When I was a growing up in Alabama, on either Christmas Eve or Christmas Morn my family would pile into the car for Christmas Mass and travel more than twenty minutes to get to our Catholic church. As we drove, we would pass church after church that was dark and empty, nary a car in the lot.
These were the Baptist, Methodist, and Church of Christ communities to which most of my school friends belonged. I was slackjawed when they told me that they did not go to church on Christmas. How, then, did they celebrate Christmas? Well, they explained, mainly they did it on the Sunday before Christmas, though they decked their halls and sang their seasonal songs all through December.
It turned out that our Protestant brethren, especially those touched by the imperative finger of John Calvin, didn’t keep holidays – ANY of them – and worshipped only on Sundays. Who knew? Man are you missing out, I tried to explain to them, and I thought principally of the raucous joy of keeping Christmas Day holy.
That thought comes back to me know, but on this weekend when so many of them are already knee-deep in Christmas, and we are at the height of Advent. Man are you missing out, if you don’t have Advent.
Christmas is a birth, after all, and we all know that before a birth come preparation and expectation. Advent gives us God’s preparation, through all the prophets and John the Baptist, and our expectation, through the groaning of the people Israel that prefigures the Church. And this weekend, Advent lets us spend time with the expectant mother.
Here at Saint Bernadette (“Saint B, where the ‘B’ stands for ‘baby,”as Father Nick Zientarski so aptly put it years ago, and many visitors have observed since), we know from babies. And we are no stranger to expectant moms.
We know that the Blessed Virgin Mary is no bit-player in the diorama of ox and ass and shepherd, all kneeling piously around the radiant child glowing from his feed-trough crib. No; she is a principal, in the language of the theatre, and so a principal in the drama of our salvation and our lives. And this weekend we spend time with her, because we can learn from her, and we can get to know her.

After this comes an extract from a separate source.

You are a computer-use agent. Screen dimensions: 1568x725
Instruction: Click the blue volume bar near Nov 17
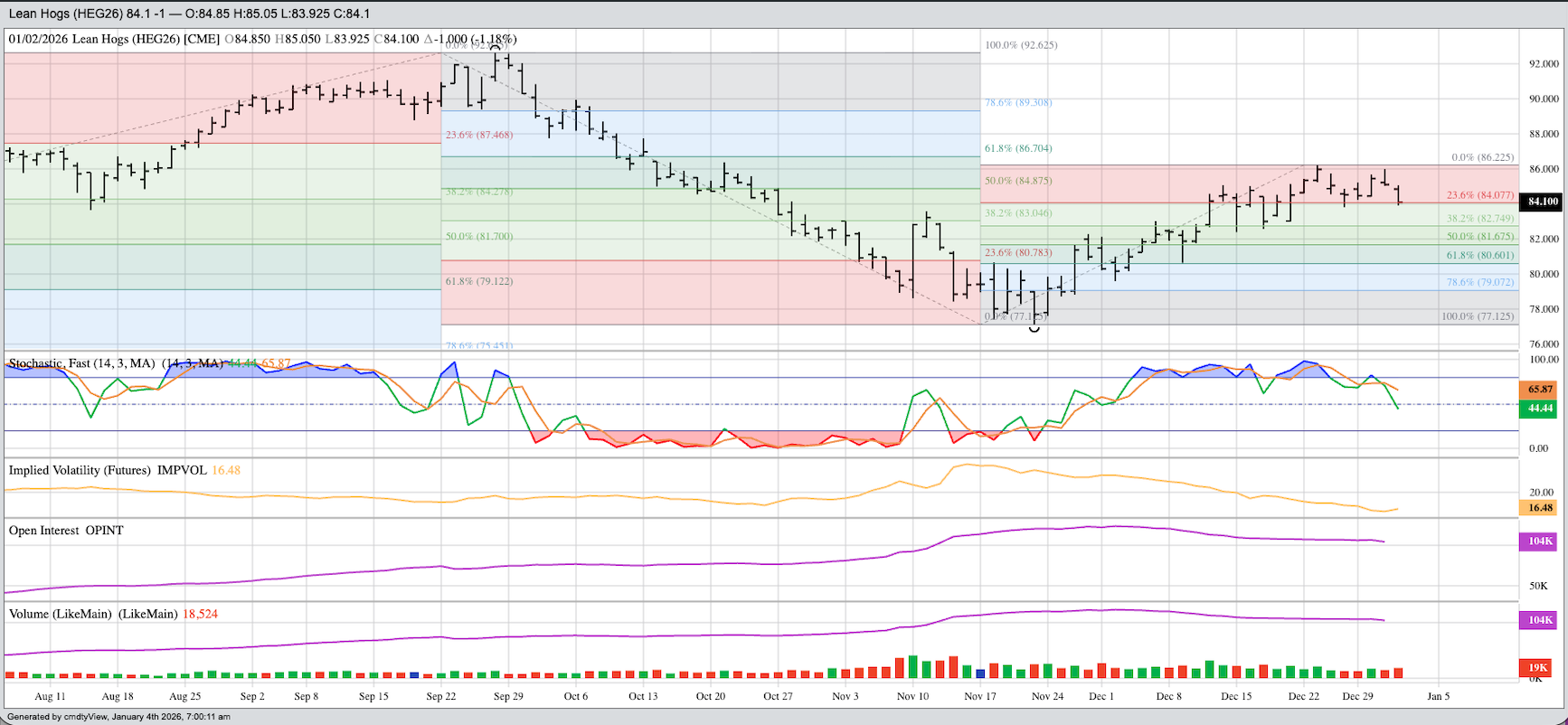(x=980, y=673)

Mary’s life both before and after that day when she shares the stable and the spotlight with her Divine Son are all about Him, and because of that, they are also all for us. Her every act of obedience to God (I am the handmaid of the Lord) is an act of charity toward us. Her every word to her Son (They have no wine) is on our behalf. Her every maternal care (Woman, behold your son) is for us, who make up the Church.
An expectant mom nine months along is ready, so ready for the coming of her child, but already enjoys an intimacy with him, already feeds and cares for him, already knows him in the secret recesses of her heart. This intimate union, this expectant love, is Mary’s gift to the Church who keeps her company in anticipation or that day when the Salvation of the World will be manifested in her child.
We and our Christmas celebrations can wait for that arrival and that day, just like Mary and Joseph waited for that arrival and that day. The world will celebrate what it wants and when it wants, but for us who keep Advent, the birth will only be more delightful for us who know and keep company with the Mother.